Monday, 27 January 2014 09:09 Taipei Times

The Centers for Disease Control (CDC) cautioned travelers planning to visit China to avoid coming into contact with fowl, after the country reported the world’s second confirmed case of avian influenza strain H10N8 infecting a human.

The CDC said it confirmed with Chinese health authorities that the second case of H10N8 was detected in Jiangxi Province, which is where the first-ever incident of a human contracting the bird flu subtype was reported in November last year.

The agency urged the public to heed a second-level travel alert that has been issued for Jiangxi; as well as for the Chinese provinces of Guangdong, Zhejiang, Jiangsu, Hunan and Fujian; and the cities of Shanghai and Beijing.

The rest of China — excluding Hong Kong and Macau — is under “watch” status, it added.

The H10N8 virus was previously detected at a live poultry market in China’s Guangdong Province and in its South Dongting Lake wetland, as well as in samples from migratory birds and poultry in Japan, South Korea, the US, Italy and Sweden, the agencies said.

The Council of Agriculture in 2005 detected the virus in feces at an aquatic bird habitat in Taiwan, but has not found the strain in any local poultry, the CDC said.

Experiments have shown that H10N8 is low pathogenic virus — meaning that it will likely be asymptomatic or cause only mild illness in birds, as opposed to the severe disease brought on by a highly pathogenic strain — the centers said, but added that the flu subtype requires further monitoring as it has the potential to infect mammals virulently.

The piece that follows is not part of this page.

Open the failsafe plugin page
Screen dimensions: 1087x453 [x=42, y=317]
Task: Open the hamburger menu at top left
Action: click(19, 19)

However, the CDC said that genetic analysis of the H10N8 strain isolated from the Chinese patient has not shown any indication of genetic recombination with human flu viruses, suggesting that there is little risk of widespread human-to-human transmission.

None of the 250,000 samples collected from flu and unexplained pneumonia patients in Taiwan since 1999 have contained the H10N8 subtype, the agency added.